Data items
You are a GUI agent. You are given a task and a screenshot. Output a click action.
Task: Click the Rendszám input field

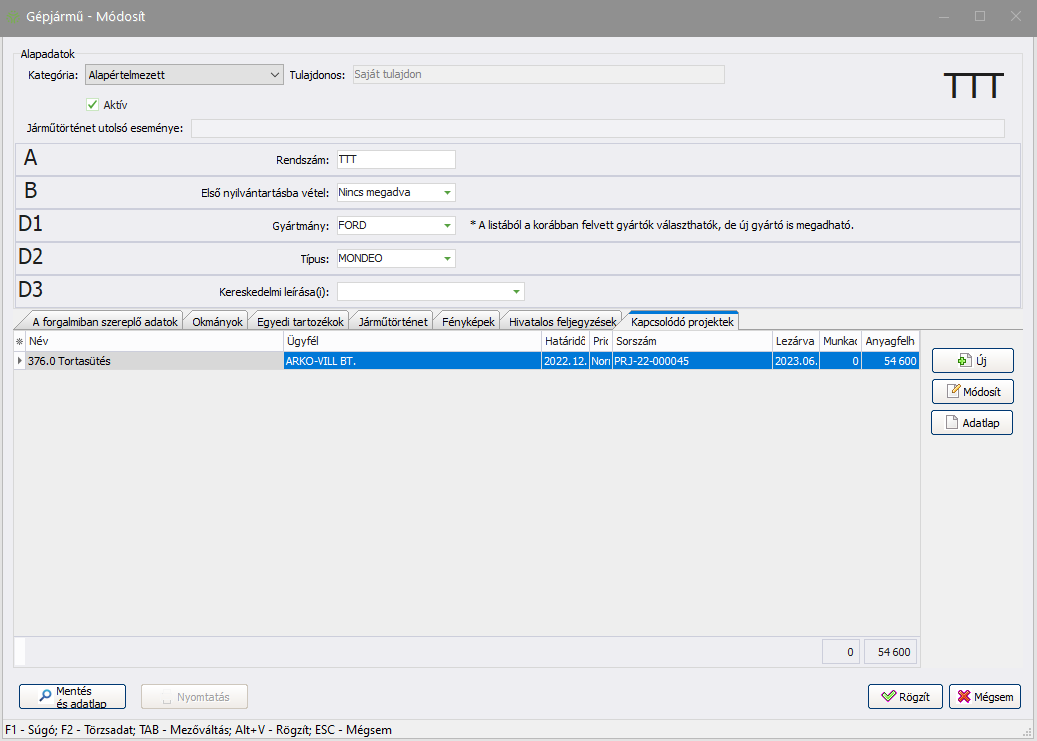click(x=396, y=159)
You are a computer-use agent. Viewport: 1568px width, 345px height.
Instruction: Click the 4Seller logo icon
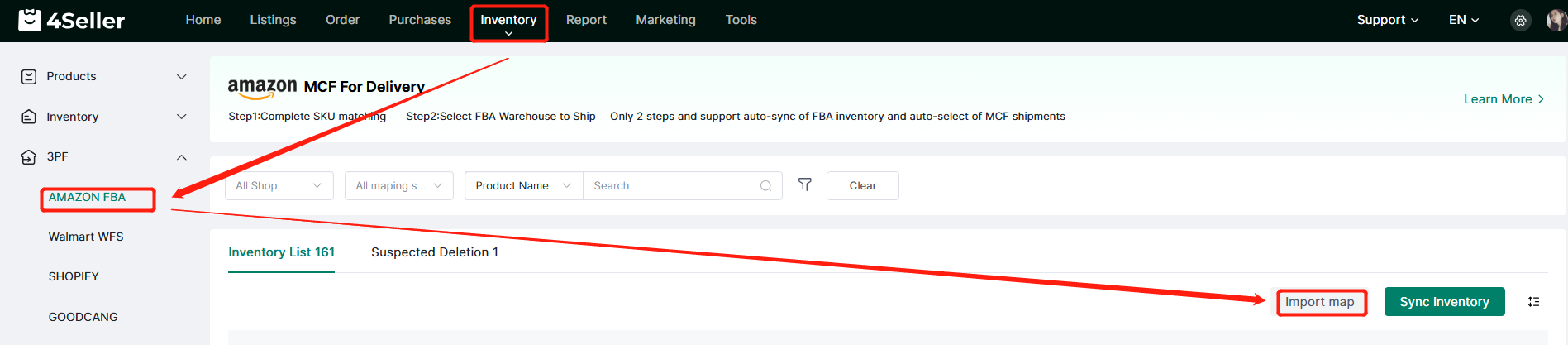click(30, 20)
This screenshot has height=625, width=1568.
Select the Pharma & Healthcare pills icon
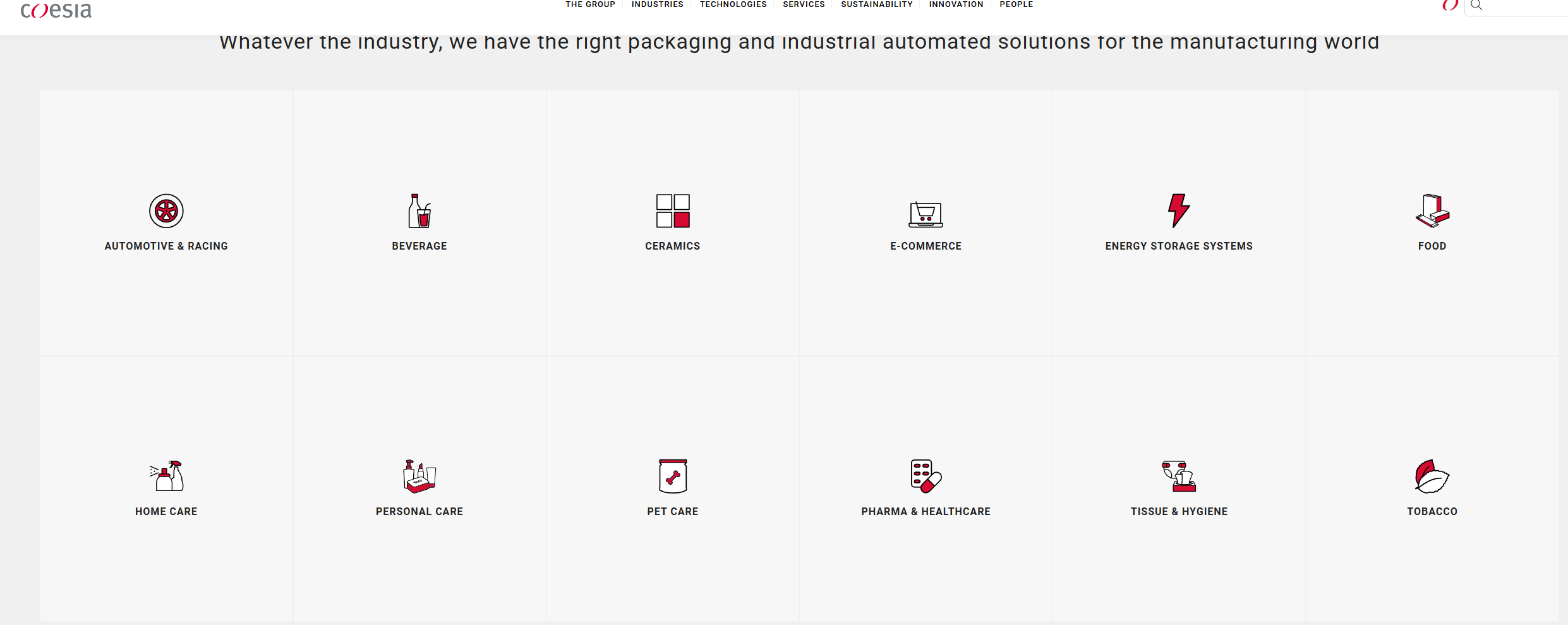pyautogui.click(x=926, y=476)
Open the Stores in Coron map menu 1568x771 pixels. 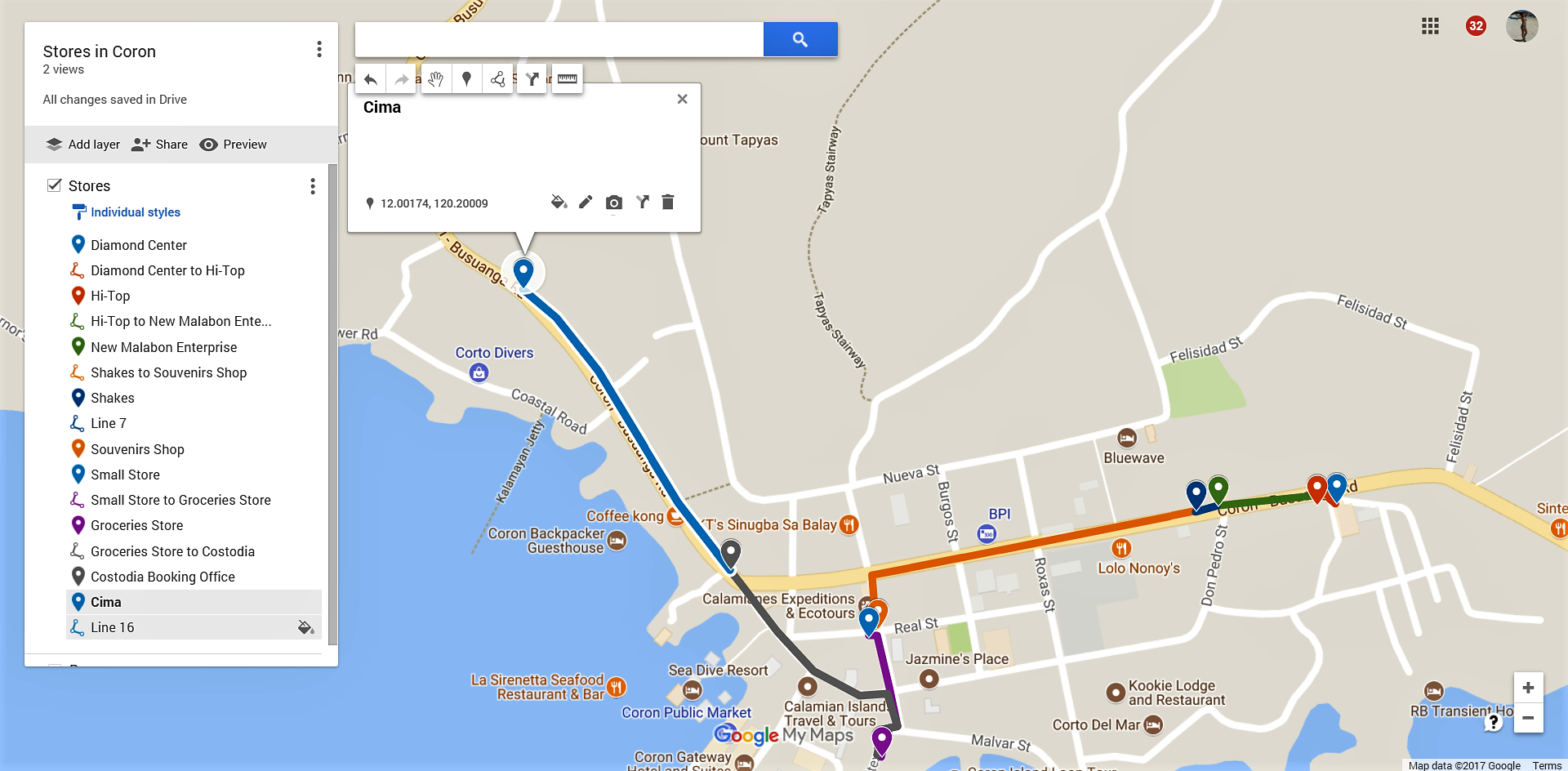point(319,50)
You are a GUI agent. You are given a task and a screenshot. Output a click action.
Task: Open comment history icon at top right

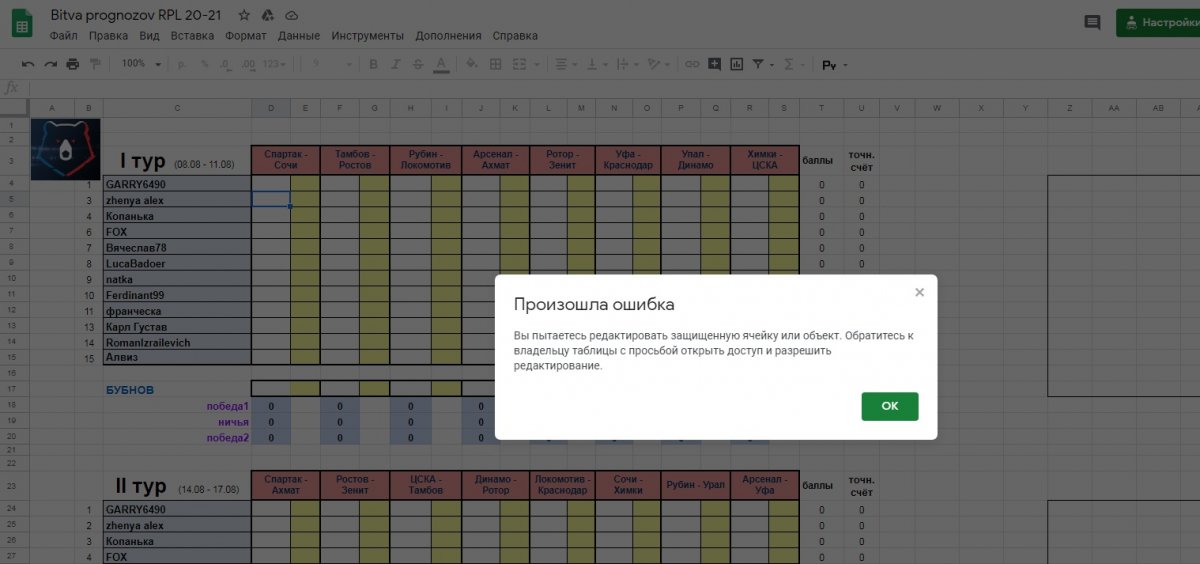point(1092,22)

> _YOUR GOAL_: Copy the lines above exactly, starting at the one with "Task: Click the Rendszám input field" and ending at the one with "This screenshot has height=625, width=1568.", both included. Leave out any pictures and add nothing else.

> _TASK RESULT_:
Task: Click the Rendszám input field

click(x=396, y=159)
You are a computer-use agent. Viewport: 1568px width, 345px height.
Instruction: Click the 4Seller logo icon
click(30, 20)
This screenshot has height=625, width=1568.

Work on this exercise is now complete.